> **Passage provided**:

Carr, M., Barned, N., & Otumfuor, B. (2016). Peers Influence Mathematics Strategy Use in Early Elementary School. International Journal of Educational Psychology, 5(1), 27-55. doi: 10.17583/ijep.2016.1861.
Barned, N. E., Knapp, N. F., & Neuharth-Pritchet, S. (2011): Knowledge and Attitudes of Early Childhood Preservice Teachers Regarding the Inclusion of Children With Autism Spectrum Disorder, Journal of Early Childhood Teacher Education, 32:4, 302-321.
Barned, N. E. (2009). Attitudes of preservice teachers towards the inclusion of children with autism spectrum disorders. University of Georgia, Athens.
Dr. Heather Pleasants is a Qualitative Analyst at ILC. She received her PhD in Educational Psychology with a specialization in Language, Literacy and Learning from Michigan State University.

> **Provided data**:
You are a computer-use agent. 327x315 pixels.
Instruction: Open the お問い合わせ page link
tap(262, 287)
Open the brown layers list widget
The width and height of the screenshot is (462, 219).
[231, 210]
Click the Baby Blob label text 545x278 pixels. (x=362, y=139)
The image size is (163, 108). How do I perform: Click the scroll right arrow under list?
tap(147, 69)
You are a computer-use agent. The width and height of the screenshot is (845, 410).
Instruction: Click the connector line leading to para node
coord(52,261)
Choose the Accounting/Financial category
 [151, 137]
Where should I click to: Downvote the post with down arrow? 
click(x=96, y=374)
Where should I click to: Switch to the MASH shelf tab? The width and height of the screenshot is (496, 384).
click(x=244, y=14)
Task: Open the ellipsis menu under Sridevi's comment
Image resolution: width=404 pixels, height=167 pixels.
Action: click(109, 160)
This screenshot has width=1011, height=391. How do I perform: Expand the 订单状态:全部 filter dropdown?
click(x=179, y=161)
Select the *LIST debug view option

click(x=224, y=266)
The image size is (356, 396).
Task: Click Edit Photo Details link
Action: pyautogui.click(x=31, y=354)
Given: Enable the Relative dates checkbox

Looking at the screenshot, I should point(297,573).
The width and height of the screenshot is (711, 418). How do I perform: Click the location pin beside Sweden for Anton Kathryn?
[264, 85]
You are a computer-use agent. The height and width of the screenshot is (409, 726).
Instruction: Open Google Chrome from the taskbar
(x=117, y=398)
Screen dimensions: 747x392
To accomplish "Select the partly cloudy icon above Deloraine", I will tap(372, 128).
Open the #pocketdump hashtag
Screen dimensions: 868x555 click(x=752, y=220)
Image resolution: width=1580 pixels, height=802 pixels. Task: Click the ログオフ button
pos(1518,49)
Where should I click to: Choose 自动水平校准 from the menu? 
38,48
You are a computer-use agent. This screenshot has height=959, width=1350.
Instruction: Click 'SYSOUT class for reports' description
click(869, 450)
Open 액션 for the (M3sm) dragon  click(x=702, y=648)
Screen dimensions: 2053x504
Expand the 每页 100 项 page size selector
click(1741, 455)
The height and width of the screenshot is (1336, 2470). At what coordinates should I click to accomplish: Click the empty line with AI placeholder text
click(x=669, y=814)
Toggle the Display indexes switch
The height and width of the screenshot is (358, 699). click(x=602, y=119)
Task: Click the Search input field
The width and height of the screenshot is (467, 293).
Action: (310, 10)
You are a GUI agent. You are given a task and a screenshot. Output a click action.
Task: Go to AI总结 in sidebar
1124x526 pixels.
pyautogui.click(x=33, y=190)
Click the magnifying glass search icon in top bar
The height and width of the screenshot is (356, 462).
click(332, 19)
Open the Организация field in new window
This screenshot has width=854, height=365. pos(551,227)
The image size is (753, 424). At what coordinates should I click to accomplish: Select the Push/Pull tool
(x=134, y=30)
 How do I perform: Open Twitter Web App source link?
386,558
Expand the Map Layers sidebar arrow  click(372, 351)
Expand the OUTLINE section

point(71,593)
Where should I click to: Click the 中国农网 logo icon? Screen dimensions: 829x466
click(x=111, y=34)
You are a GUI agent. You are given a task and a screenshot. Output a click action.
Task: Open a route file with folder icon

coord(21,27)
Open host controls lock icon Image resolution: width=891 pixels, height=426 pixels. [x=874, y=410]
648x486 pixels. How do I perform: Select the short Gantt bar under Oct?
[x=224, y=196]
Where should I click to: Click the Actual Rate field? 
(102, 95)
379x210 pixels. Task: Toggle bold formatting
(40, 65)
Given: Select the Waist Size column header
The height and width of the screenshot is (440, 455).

> **Tasks for this exercise**:
1. Condense the paragraph that opens with "Dr. Heather Pleasants is" into a brief bulleted list that keeps its main facts from the passage provided.
2. Set down a word-for-word copy of part of the passage provided, starting at the words "Dr. Heather Pleasants" and ending after the words "Michigan State University.".

> **Results by task**:
1.
- Dr. Heather Pleasants: Qualitative Analyst at ILC
- PhD in Educational Psychology, Michigan State University
- Specialization: Language, Literacy and Learning

2.
Dr. Heather Pleasants is a Qualitative Analyst at ILC. She received her PhD in Educational Psychology with a specialization in Language, Literacy and Learning from Michigan State University.